Scene. The devastated street of an Arab capital. Children and residents flee barefoot as their slumtown is burnt down by the government militia. At the first glance, the photo looks no different from a thousand others we have seen before and since, in color and in black-and-white.

But dear reader, would it surprise you if the elderly woman begging for her life was a Palestinian, while her masked attacker with a World War II rifle was a Christian Phalangist? When Francoise Demulder — one of the pioneering female French photographers — took the photo on the morning of January 18th 1976, the Phalangists in the Lebanese capital of Beirut had just massacred 1,000 Palestinians, set alight the Muslim homes in the unfortunately named suburb of La Quarantine, and forever shattered the myths of plucky Maronites defending their homelands in the Levant.

Demulder had couriered her film by a taxi to Damascus where it was loaded to a Paris-bound flight and delivered to Gamma, her photo agency. They remained unpublished until Ms. Demulder returned to France. Their publication was a watershed moment; according to Demulder, ”from then on it was no longer good Christians and wicked Palestinians, and the Phalangists never forgave me”. The photo, now titled “Distress in Lebanon”, would eventually won the World Press Photo award, Demulder becoming the first woman to do so. She later recounted in a TV interview that only the young girl and her child seen the background survived, the militiaman having killed himself in a game of Russian roulette.
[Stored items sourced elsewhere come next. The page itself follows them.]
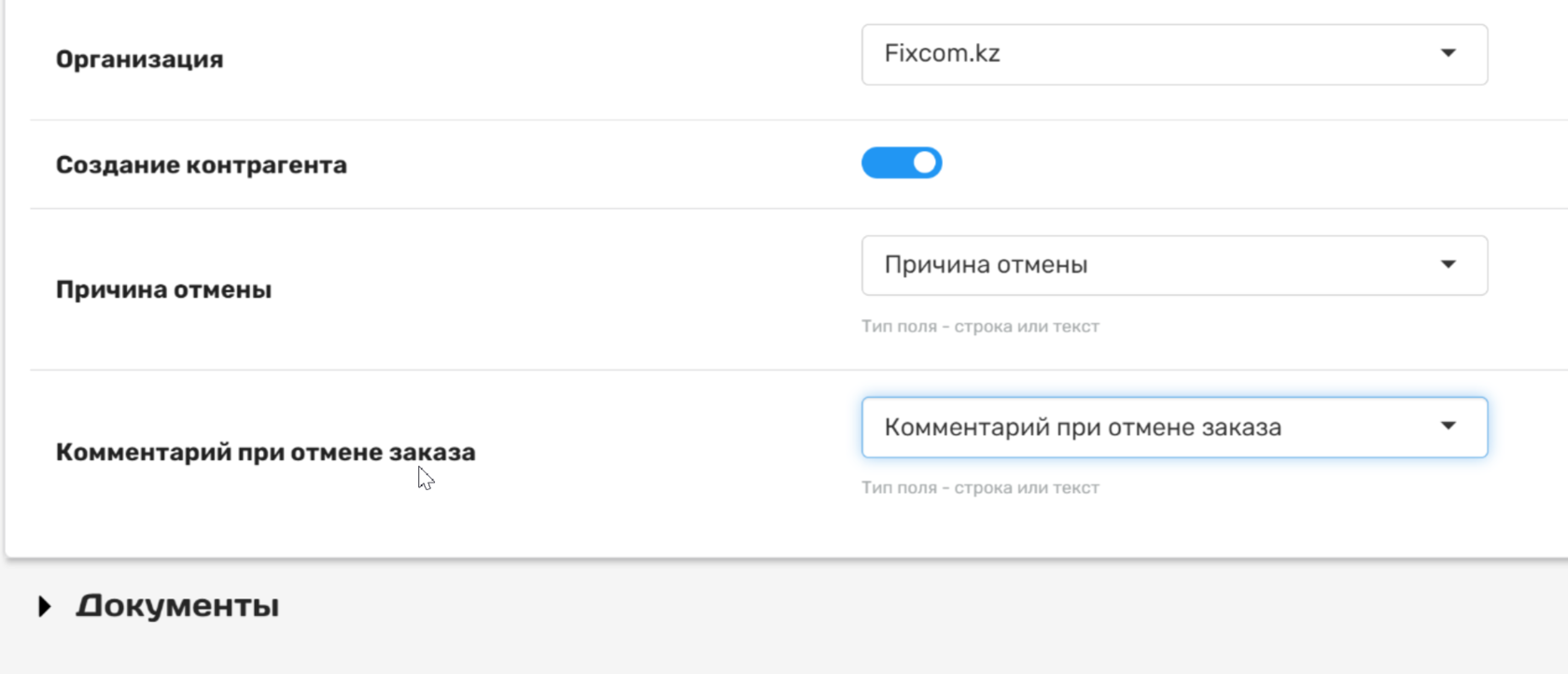Screen dimensions: 1568x674
Task: Click the arrow icon in Fixcom.kz dropdown
Action: (1448, 53)
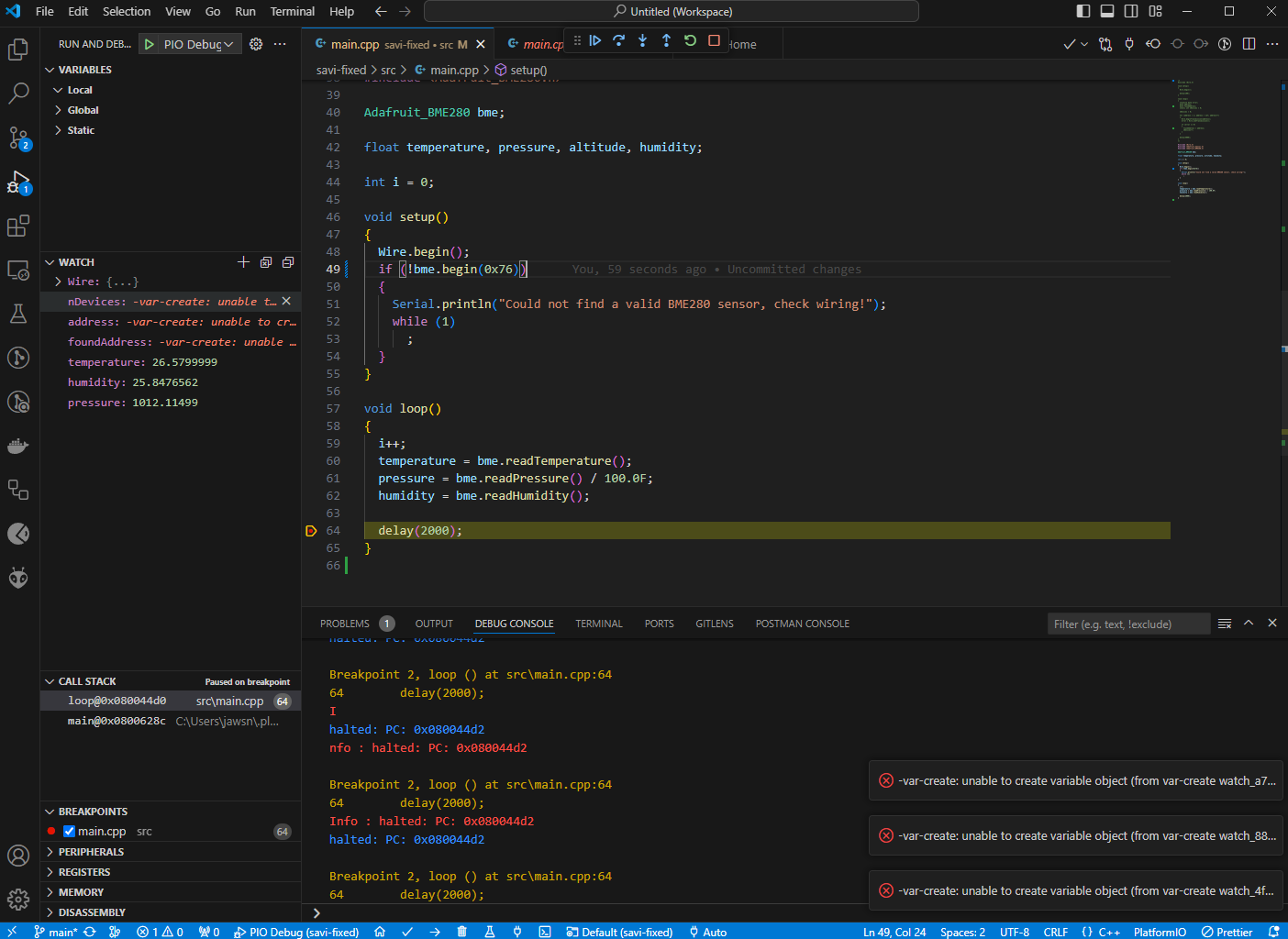Open the Extensions view in activity bar
Image resolution: width=1288 pixels, height=939 pixels.
coord(18,226)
For the next three decades, Lebanon too was embroiled what it would seem to many of its denizens a protracted game of Russian roulette. La Quarantine — itself a reprisal for the murder of four Phalangists — was repaid in kind by the PLO with an attack on the Christian community at Damour. Syrian, Israeli, and eventually multinational troops intervened and then interfered, each with differing level of success; Lebanon lurched from crisis to crisis to this very day.

[There will be more on Demulder in my very next post. To be continued.]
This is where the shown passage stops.